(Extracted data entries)
= = =

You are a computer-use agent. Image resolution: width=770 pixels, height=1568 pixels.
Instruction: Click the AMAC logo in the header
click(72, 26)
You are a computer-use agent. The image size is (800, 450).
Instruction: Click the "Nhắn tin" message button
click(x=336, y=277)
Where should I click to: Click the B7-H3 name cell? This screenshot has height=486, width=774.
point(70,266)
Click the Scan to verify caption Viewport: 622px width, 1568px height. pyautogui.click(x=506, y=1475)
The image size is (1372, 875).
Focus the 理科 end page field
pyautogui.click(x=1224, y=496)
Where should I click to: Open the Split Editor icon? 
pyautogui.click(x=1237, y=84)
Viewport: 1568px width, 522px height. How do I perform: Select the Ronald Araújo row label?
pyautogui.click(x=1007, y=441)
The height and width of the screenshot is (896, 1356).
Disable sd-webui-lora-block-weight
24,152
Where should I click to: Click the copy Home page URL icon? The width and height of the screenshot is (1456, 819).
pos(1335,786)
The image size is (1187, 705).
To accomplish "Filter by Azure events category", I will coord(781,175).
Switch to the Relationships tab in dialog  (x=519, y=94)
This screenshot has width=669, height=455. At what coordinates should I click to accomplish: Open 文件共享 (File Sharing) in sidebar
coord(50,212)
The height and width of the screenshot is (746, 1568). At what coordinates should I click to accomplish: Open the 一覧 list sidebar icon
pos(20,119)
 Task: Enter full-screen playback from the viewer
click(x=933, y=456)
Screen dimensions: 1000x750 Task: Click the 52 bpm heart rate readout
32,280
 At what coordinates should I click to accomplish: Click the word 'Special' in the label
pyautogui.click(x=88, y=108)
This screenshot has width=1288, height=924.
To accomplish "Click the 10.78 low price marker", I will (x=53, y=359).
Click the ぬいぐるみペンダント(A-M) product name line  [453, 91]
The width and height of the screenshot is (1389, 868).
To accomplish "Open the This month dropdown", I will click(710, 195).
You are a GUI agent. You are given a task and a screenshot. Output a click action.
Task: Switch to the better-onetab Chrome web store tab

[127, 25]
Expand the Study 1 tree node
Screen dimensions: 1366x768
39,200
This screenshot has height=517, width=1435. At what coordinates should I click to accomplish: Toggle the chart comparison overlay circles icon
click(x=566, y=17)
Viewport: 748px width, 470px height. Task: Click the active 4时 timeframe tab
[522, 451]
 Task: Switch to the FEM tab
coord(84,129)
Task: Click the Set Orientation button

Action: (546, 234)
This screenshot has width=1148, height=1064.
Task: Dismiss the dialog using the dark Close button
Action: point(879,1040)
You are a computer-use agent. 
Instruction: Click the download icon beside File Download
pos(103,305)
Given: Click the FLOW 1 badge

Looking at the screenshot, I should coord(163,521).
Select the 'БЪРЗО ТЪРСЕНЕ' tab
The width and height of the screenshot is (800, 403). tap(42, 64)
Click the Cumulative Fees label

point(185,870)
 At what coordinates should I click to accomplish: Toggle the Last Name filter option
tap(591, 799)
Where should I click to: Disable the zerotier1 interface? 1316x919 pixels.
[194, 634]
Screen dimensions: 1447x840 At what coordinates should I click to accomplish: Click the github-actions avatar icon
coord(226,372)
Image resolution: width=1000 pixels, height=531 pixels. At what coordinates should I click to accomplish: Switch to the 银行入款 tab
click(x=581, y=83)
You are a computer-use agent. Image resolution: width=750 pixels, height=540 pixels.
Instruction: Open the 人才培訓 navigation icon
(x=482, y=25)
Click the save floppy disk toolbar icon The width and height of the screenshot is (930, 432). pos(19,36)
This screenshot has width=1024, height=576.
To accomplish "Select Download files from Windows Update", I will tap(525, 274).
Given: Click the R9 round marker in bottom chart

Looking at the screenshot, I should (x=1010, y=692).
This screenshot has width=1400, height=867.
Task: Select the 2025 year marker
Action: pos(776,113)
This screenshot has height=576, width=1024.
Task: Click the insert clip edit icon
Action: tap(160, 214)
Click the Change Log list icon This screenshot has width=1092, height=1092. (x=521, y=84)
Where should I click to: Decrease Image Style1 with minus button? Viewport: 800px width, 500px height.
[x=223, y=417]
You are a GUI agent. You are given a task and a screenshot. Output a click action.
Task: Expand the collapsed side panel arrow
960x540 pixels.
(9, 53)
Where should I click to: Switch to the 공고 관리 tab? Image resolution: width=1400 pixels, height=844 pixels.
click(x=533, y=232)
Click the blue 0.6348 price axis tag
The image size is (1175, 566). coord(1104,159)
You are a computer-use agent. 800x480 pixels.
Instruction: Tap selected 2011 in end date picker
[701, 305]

= = =

Rewrite everything from "Where should I click to: Click the copy" down to "coord(50,212)", swapping "screenshot" for "capture" wherever it occurs and keeping the rest unchanged.

Where should I click to: Click the copy Home page URL icon? The width and height of the capture is (1456, 819).
pos(1335,786)
The image size is (1187, 705).
To accomplish "Filter by Azure events category", I will coord(781,175).
Switch to the Relationships tab in dialog  (x=519, y=94)
This capture has width=669, height=455. At what coordinates should I click to accomplish: Open 文件共享 (File Sharing) in sidebar
coord(50,212)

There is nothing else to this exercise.